# [Enunciado]
Por favor, responde estas preguntas con lo que dice el fragmento sobre las pseudociencias.
(a) ¿Cuántas páginas es capaz de gastar la ciencia para demostrar que las pseudociencias no son efectivas?
(b) ¿Qué terapias se cuentan entre las pseudociencias?
(c) ¿Qué son esas terapias respecto de la medicina moderna?

# [Fragmento]

○ ○ ○ ○ ○ ○ ○

Pseudociencias
La ciencia es capaz de gastar cientos de páginas en demostrar que (sus sombras), las pseudociencias, —entre las que se cuentan casi todas las terapias naturales, (ancestros de la medicina moderna)—, no son efectivas para el tratamiento de casi ninguna enfermedad; sin embargo, estas mismas pseudoterapias son de una efectividad formidable en el tratamiento de las sombras en las que se fundamenta nuestra personalidad consciente, o sea, en el tratamiento de los pilares que sostienen nuestro aberrante modelo de sociedad.

○ ○ ○ ○ ○ ○ ○

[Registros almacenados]

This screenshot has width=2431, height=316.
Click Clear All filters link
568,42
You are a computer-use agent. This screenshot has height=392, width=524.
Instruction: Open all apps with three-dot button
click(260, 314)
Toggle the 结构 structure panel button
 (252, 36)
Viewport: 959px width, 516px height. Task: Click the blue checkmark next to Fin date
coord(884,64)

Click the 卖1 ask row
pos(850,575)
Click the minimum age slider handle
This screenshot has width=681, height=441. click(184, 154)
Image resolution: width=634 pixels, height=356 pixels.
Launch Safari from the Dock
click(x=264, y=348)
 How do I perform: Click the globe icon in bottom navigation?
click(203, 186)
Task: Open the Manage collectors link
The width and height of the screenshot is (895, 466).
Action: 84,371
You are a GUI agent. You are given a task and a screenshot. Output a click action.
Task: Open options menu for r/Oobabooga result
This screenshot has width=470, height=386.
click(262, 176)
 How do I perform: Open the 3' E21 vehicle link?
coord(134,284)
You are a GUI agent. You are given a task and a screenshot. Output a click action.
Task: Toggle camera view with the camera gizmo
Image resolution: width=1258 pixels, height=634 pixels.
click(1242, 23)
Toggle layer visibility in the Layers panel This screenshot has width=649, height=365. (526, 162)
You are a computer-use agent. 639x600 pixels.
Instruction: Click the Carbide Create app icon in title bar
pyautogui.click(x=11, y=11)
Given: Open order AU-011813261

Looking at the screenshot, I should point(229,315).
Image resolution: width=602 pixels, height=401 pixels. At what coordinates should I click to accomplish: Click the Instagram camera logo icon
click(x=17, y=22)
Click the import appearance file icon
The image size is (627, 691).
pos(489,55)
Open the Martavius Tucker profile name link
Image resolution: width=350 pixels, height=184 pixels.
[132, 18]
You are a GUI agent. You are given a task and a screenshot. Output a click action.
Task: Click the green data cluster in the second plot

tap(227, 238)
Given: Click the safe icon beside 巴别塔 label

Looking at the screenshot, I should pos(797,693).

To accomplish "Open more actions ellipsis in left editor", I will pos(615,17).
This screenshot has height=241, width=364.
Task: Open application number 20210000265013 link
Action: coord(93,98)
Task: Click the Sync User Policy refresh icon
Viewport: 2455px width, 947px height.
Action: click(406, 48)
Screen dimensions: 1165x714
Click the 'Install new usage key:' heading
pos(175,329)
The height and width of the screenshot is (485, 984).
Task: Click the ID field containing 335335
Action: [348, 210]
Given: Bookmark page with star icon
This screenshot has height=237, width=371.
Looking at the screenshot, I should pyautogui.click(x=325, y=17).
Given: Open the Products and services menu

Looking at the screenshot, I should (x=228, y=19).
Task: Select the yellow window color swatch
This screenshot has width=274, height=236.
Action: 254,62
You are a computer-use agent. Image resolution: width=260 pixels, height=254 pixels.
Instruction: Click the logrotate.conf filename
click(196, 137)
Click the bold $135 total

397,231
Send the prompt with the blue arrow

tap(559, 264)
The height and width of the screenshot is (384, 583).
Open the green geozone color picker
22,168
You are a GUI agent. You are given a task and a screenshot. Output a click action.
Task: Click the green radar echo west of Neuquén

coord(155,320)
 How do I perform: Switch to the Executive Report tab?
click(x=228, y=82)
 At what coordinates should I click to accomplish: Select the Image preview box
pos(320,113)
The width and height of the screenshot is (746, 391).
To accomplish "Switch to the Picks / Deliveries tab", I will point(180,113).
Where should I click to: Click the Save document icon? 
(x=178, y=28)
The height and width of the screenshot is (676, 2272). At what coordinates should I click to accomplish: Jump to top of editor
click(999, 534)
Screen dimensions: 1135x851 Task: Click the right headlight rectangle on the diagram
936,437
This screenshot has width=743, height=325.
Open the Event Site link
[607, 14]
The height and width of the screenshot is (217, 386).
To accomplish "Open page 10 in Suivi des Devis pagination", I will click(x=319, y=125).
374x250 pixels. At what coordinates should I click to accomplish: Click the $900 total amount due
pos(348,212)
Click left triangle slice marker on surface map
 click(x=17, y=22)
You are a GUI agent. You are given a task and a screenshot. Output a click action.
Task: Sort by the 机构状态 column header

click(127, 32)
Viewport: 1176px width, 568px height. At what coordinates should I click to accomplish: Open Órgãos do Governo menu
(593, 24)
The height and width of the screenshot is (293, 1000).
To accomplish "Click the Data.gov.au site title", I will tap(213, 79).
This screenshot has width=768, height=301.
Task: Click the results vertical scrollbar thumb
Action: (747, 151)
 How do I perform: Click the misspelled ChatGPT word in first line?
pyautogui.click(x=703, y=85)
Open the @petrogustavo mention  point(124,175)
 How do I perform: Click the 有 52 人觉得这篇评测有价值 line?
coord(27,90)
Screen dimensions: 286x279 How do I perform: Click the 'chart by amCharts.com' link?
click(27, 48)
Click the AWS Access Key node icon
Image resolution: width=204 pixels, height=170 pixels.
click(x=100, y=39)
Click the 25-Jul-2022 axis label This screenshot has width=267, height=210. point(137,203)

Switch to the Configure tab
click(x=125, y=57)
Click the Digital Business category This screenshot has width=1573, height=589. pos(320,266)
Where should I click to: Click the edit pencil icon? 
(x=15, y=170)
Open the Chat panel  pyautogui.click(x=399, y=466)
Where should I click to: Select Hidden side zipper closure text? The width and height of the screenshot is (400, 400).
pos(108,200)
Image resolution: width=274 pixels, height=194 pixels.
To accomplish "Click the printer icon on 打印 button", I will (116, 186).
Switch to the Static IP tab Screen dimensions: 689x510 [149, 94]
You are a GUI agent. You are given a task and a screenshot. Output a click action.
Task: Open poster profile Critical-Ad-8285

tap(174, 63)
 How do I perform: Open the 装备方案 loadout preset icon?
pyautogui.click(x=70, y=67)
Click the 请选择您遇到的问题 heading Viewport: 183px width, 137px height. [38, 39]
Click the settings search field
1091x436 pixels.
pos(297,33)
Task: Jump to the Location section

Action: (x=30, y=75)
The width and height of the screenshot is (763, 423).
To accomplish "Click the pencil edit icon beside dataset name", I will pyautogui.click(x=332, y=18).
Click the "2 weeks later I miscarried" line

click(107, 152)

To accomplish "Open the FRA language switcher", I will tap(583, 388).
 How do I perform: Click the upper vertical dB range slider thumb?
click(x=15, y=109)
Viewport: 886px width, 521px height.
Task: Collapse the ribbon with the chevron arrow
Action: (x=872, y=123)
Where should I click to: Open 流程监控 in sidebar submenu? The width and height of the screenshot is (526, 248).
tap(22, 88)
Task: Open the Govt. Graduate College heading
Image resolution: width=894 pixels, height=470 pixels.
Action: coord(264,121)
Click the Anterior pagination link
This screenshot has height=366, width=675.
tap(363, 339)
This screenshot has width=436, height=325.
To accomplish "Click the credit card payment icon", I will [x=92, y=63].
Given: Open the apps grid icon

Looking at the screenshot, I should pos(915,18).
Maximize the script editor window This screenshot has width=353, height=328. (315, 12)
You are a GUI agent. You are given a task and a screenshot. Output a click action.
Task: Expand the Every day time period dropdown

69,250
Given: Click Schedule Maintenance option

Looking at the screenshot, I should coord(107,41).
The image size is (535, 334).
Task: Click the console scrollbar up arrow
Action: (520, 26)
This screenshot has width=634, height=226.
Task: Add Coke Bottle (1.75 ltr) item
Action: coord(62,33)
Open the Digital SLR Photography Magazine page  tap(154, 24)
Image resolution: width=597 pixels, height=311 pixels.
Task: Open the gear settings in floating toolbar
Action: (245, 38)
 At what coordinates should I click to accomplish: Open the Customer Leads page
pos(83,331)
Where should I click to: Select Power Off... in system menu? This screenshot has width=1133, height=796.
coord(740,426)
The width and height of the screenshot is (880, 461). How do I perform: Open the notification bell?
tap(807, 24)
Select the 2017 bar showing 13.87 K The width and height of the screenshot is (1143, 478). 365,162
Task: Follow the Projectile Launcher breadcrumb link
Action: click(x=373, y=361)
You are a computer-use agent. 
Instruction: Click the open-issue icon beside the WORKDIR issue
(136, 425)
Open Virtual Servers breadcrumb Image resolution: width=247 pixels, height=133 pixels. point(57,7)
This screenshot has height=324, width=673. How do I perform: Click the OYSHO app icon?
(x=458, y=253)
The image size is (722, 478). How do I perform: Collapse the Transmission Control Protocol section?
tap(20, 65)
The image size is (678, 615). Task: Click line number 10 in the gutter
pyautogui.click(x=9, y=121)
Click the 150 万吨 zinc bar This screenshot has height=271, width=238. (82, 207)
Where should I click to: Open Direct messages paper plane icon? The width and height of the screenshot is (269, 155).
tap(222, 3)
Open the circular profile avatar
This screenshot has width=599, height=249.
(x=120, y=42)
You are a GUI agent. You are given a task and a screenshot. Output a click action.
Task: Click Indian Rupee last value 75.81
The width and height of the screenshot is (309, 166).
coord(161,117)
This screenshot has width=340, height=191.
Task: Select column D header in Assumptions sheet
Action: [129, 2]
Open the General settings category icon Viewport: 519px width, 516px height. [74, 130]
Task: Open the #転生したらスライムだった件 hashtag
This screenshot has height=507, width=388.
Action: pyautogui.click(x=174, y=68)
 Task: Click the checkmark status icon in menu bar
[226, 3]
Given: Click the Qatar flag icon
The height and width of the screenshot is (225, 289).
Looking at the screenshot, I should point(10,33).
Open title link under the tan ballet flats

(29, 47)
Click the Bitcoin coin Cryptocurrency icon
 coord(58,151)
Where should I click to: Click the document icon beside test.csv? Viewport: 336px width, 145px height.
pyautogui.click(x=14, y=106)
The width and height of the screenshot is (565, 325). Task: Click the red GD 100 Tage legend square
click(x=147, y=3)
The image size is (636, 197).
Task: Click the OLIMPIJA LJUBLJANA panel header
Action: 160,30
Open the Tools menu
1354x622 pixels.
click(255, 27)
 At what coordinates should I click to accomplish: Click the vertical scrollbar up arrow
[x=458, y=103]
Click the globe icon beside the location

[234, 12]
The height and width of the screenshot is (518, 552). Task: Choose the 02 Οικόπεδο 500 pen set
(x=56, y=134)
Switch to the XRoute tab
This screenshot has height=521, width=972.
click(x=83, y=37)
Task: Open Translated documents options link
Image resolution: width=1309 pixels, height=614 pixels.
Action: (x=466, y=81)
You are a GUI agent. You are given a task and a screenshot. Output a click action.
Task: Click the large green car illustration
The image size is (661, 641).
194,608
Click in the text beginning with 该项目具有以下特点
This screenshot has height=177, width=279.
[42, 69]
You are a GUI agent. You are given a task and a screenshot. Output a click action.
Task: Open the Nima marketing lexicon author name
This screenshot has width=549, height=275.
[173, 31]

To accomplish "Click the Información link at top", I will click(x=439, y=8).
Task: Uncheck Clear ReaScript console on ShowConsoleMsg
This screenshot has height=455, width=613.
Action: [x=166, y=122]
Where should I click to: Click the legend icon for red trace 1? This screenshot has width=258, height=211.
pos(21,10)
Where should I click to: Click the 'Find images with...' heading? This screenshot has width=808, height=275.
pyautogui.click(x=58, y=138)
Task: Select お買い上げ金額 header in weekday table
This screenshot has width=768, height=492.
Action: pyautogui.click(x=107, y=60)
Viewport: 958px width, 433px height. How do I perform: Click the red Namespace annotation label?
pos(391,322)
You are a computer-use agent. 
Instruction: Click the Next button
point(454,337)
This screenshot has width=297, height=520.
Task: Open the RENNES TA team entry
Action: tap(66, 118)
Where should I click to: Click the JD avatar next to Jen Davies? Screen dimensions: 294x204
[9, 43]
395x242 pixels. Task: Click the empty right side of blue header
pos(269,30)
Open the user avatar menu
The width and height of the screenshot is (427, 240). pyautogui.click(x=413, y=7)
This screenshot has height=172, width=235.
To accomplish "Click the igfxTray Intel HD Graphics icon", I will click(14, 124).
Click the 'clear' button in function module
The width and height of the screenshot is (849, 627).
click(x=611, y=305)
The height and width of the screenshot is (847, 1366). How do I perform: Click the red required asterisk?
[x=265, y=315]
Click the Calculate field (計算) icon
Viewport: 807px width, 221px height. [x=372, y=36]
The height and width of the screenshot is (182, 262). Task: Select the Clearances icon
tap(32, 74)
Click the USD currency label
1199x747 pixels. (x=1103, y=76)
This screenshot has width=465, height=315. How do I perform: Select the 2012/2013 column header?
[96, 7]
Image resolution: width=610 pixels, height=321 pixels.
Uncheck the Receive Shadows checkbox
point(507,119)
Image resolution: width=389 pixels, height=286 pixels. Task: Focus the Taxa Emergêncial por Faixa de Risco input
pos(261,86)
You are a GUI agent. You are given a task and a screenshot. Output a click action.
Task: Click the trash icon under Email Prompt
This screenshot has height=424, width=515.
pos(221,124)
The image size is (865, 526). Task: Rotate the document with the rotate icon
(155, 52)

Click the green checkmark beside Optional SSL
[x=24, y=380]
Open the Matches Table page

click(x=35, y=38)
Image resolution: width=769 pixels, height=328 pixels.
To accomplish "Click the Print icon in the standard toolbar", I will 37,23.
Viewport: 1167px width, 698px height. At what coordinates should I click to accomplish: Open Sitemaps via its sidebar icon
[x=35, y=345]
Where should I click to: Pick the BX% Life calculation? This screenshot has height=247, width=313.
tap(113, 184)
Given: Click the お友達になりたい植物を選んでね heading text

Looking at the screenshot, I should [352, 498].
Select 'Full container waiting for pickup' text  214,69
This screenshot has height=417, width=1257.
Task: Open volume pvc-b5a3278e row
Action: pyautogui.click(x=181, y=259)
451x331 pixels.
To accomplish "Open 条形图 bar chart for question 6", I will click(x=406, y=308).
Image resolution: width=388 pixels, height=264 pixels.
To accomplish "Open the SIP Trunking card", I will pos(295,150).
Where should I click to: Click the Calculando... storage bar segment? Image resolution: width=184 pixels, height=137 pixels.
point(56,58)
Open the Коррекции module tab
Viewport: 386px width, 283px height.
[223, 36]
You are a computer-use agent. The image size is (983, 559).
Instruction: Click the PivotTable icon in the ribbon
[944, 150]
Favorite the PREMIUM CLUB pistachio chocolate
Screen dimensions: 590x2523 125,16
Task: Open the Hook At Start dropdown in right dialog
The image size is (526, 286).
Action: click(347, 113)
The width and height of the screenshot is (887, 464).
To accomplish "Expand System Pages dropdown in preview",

○ ○ ○ ○ ○ ○ ○

# [Solución]
(a) Cientos de páginas.
(b) Casi todas las terapias naturales.
(c) Sus ancestros.